Your task ▸ Nothing but the lines from the one that contains "Where should I click to: Click the help" to the end of the records should be printed, both ends included, exactly as given.

Collected data ▸
- Opening Delimiter -

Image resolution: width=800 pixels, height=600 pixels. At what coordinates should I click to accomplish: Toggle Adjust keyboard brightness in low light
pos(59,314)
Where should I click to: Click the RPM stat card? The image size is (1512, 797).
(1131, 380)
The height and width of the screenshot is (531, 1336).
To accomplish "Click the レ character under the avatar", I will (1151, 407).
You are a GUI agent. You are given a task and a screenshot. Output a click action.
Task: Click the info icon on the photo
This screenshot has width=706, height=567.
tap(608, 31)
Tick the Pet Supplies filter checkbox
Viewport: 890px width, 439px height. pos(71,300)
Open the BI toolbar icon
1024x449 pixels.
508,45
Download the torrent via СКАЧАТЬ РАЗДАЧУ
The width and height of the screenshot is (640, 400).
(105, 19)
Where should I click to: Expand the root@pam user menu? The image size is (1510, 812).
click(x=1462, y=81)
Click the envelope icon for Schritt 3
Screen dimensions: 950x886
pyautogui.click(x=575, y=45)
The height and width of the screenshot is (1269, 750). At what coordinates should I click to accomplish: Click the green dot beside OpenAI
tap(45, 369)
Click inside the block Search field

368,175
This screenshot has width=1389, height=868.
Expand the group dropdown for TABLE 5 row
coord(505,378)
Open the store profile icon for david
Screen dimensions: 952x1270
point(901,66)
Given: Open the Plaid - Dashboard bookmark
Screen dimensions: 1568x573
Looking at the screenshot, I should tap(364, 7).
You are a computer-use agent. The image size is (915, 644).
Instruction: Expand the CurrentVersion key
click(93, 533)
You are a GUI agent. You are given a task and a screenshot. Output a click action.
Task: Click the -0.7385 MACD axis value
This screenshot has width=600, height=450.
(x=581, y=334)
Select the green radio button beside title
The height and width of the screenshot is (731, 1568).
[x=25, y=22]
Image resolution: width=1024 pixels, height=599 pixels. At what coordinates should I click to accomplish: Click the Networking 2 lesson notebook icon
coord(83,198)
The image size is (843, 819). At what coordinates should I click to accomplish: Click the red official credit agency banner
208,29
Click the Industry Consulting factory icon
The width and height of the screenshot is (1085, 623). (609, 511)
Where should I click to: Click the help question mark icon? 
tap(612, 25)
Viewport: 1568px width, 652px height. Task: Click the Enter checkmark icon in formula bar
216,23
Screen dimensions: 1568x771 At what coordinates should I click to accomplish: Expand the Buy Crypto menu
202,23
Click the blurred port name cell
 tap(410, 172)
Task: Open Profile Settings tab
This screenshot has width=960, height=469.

- Closing Delimiter -

Response to the task ▸
Where should I click to: Click the help question mark icon? 
tap(612, 25)
Viewport: 1568px width, 652px height. Task: Click the Enter checkmark icon in formula bar
216,23
Screen dimensions: 1568x771 At what coordinates should I click to accomplish: Expand the Buy Crypto menu
202,23
Click the blurred port name cell
 tap(410, 172)
Task: Open Profile Settings tab
This screenshot has width=960, height=469.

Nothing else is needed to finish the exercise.